Despite that, the outlook seems reasonable.  Labor markets appear strong.  The unemployment rate is likely to continue to decline and more people are likely to reenter the labor force.  This will lift consumer spending. Also, the Fed is likely to raise rates only slowly over the next several months.
The Greater Phoenix economy, accounting for the bulk of employment growth in the state during this cycle, seems to be gaining steam.  This should carry the balance of the state that, so far in this cycle, has been anemic.
U.S. Snapshot:
  • The Blue Chip consensus forecast now shows that 2016 will be a weak year.  The current forecast is for 2.0% real GDP growth this year and 2.3% next.  In both 2014 and 2015, real GDP growth was 2.4%.
  • New orders for manufactured goods in February, down for three of the last four months, decreased by 1.7% from January on a seasonally adjusted basis and now stands 3.0% below a year ago.  Inventories also dropped.
  • The ISM non-manufacturing index rose in March by 1.1 percentage points over the February reading of 53.4.  This indicates continued growth in the non-manufacturing sector for the 74th consecutive month.  A reading above 50 indicates expansion.

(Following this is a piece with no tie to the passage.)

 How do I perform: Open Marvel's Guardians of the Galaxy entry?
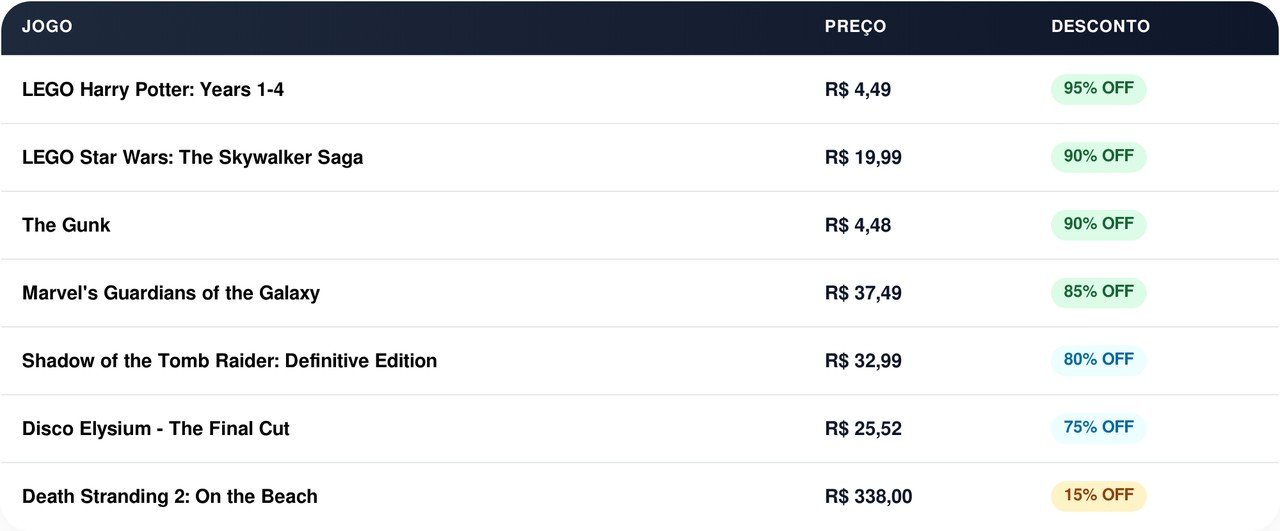coord(171,294)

  • Non-revolving credit (mainly auto and student loan debt) rose 0.5% for the month in February and now stands 6.9% above a year earlier.  Revolving credit (mainly credit cards) rose 0.3% and now stands 5.7% above a year ago (see chart below).
  • 30-year mortgage rates for the week of April 7th were 3.59%.  This compares to 3.71% the previous week and 3.66% a year ago.
Arizona Snapshot:
  • The median price of a single family home sold in Greater Phoenix was $230,000 in March.  This is the same as in February and up from $218,000 a year ago.
  • In Greater Tucson, the median sales price of a single family home sold was $190,000. Total active listings were 4,802 in the region, which is a decrease of 5.4%from February’s 5,078.